How to Ensure Your RDP Is Secure From MitM Attacks

First of all, Remote Desktop Protocol (RDP) is a network communications protocol developed by Microsoft mainly for remote access. The management of remote servers, virtual desktops, terminal servers, and applications is also done through a remote desktop protocol. RDP sessions run via an encrypted channel. Overall, it prevents outsiders from viewing the encrypted sessions by secretly monitoring the network or changing the traffic (site) between the victim and the attacker.

When these sessions are being monitored, we called it a Man-in-the-middle (MitM), which is a well-documented method of gaining unauthorized access to any RDP session. To emphasize, their goal is to steal your login credentials or personal information. They can also spy and steal your data. Ultimately, these attacks can be costly and complicated for a company. In 2019, in the USA only, it was estimated that ransomware cost 7,5 billion to businesses. This is why RDP security is very important, especially when all your workers are remote and using their personal devices and networks.

Types of Attacks

Unfortunately, MitM is not the only attack on the internet. There are other types of attacks that can happen either on your browser, software, email, etc. To demonstrate, here’s a list of common attack used to hijack an RDP session:

• Keylogging (or keystroke): It’s malware that tracks every key you press on your keyboard without your knowledge. It’s used to steal login credentials. Linked is a complete article about keylogging and how to prevent them.
• Ransomware: Attackers can use it to encrypt all your data files and, to get it back, you’ll have to pay a ransom, which can be very pricey, usually in Bitcoins. Here’s a linked article on how we helped a company after a Ransomware attack.
• EternalBlue: Known as the most damaging, it attacks the system software with a maximum impact. It can affect Windows Vista, Windows 7, Windows 8.1, and Windows 10. Here’s everything you need to know about Eternal blue.

Ensure RDP Security

To clarify, Microsoft has a huge role, and obligation, to constantly fix the vulnerabilities being disclosed. However, it’s fundamental that admins and security consultants take proactive measures to prevent and reduce the risks posed by the remote desktop protocol (RDP) on their system.

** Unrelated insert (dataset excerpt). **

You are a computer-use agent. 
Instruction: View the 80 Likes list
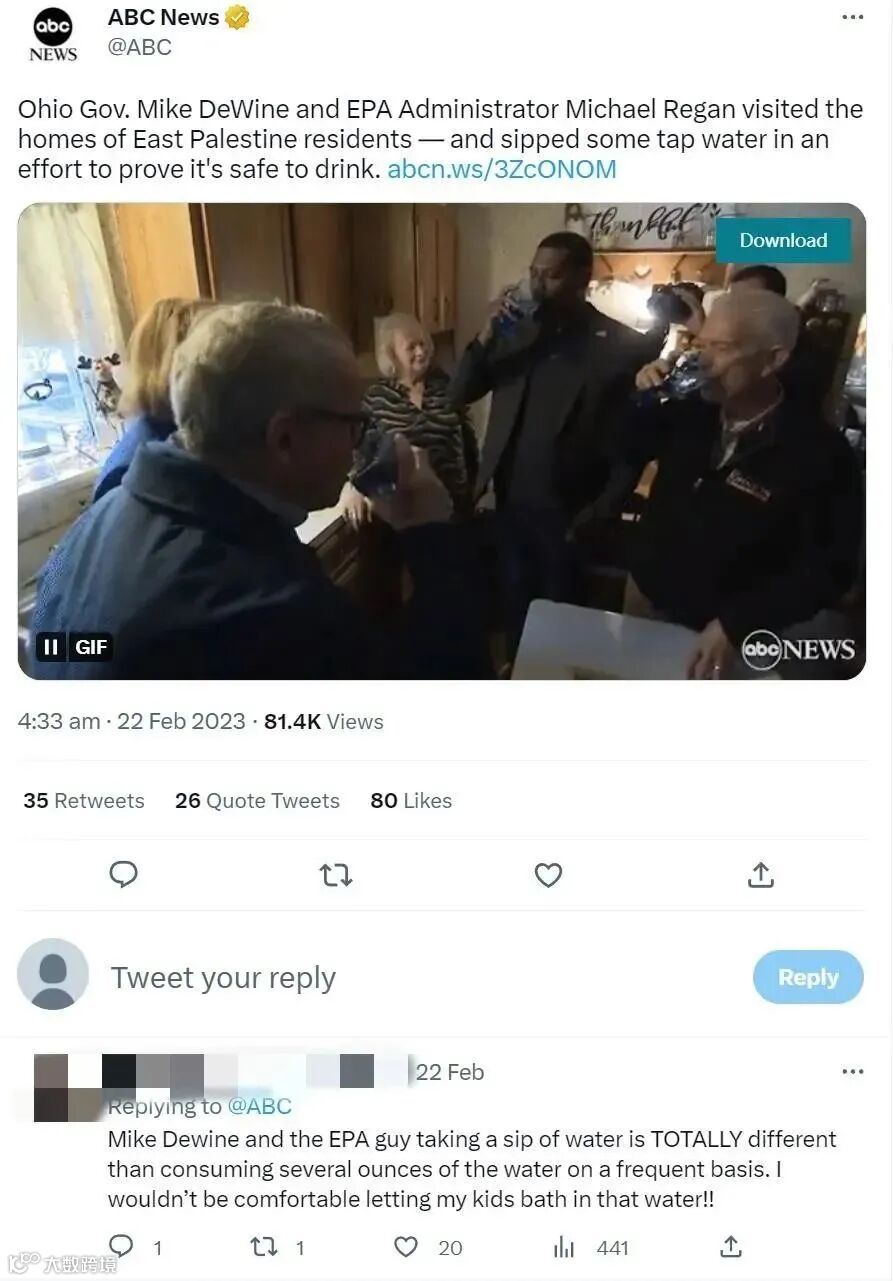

Some proactive measures can be implemented immediately, not to stop an attack, but to overcome an attacker’s likelihood of wreaking havoc on your network if they gain access to a machine anywhere along the chain.

Before we get to the preventive measure, let’s talk a little about the most recent Credential Security Support Provider protocol (CredSSP) vulnerability. According to Microsoft, CredSSP is a protocol that enables an application to securely pass on a user’s credentials from a client to a target server.

Remote Desktop Protocol Vulnerability

The most recent RDP uncovered vulnerability was a result of a logical flaw in the Credential Security Support Provider protocol; a Security Support Provider.

It was used by a Remote Desktop Protocol to secure a transfer of credentials to a target server. It was discovered by Preempt researchers. Although it’s been patched by Microsoft in the March Patch (CVE-2018–0886), this tells you how vulnerable a network using the RDP can be if no preventive measures are put in place to secure your remote sessions.

This vulnerability could have been leveraged by attackers using the man-in-the-middle method to take over machines on a network. At V2 Cloud, we specialize in Ransomware Data Recovery to prevent these types of attacks.

10 Steps to Secure Your RDP

Here’s an effective list to ensure your RDP sessions are secure. We recommend following these 10 protective measures:

1. Ensure your workspaces and remote servers are well patched.
2. Use two-factor authentication on highly sensitive systems.
3. Reduce the number of privileged remote account users on the server.
4. Use a strong password.
5. Don’t save your credentials in your RDP file.
6. Delete your RDP file.
7. Activate Network Level Authentication (NLA).
8. Restrict access using firewalls.
9. Use Remote Desktop Protocol Gateways.
10. Change the listening port for Remote Desktop.

With this in mind, following the recommendations on the checklist doesn’t guarantee that your system will be 100% protected from attacks, although it does make it a lot harder to be a victim of attackers. Although, keep in mind that these protective measures can be challenging to implement for someone who isn’t tech-savvy.